● GOAL OF THE EXERCISE
Lay out the listing between the lines holding "Viewport: 432px width, 640px" and "tap(184, 256)", inclusive, as a two-column CSV with the headers instruction and answer. Give one row per listing, put each field in quotes, and replace any line breaks with spaces.

● MATERIAL SUPPLIED
---

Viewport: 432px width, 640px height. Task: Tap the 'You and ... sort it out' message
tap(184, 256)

---

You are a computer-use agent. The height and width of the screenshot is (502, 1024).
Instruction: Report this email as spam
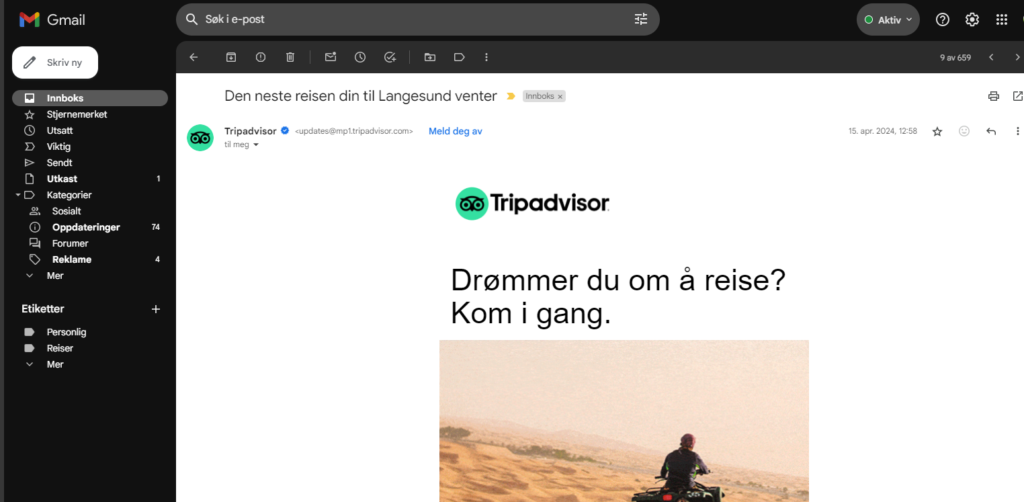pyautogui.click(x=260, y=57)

---

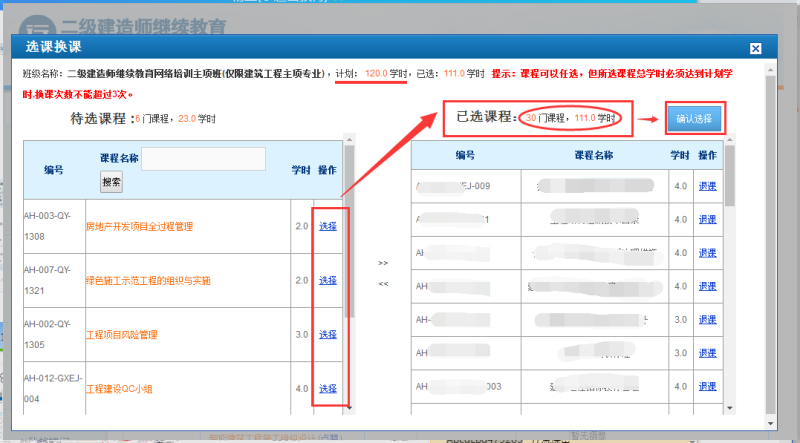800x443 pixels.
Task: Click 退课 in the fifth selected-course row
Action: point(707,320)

---

● EXERCISE OUTPUT
instruction,answer
"Viewport: 432px width, 640px height. Task: Tap the 'You and ... sort it out' message","tap(184, 256)"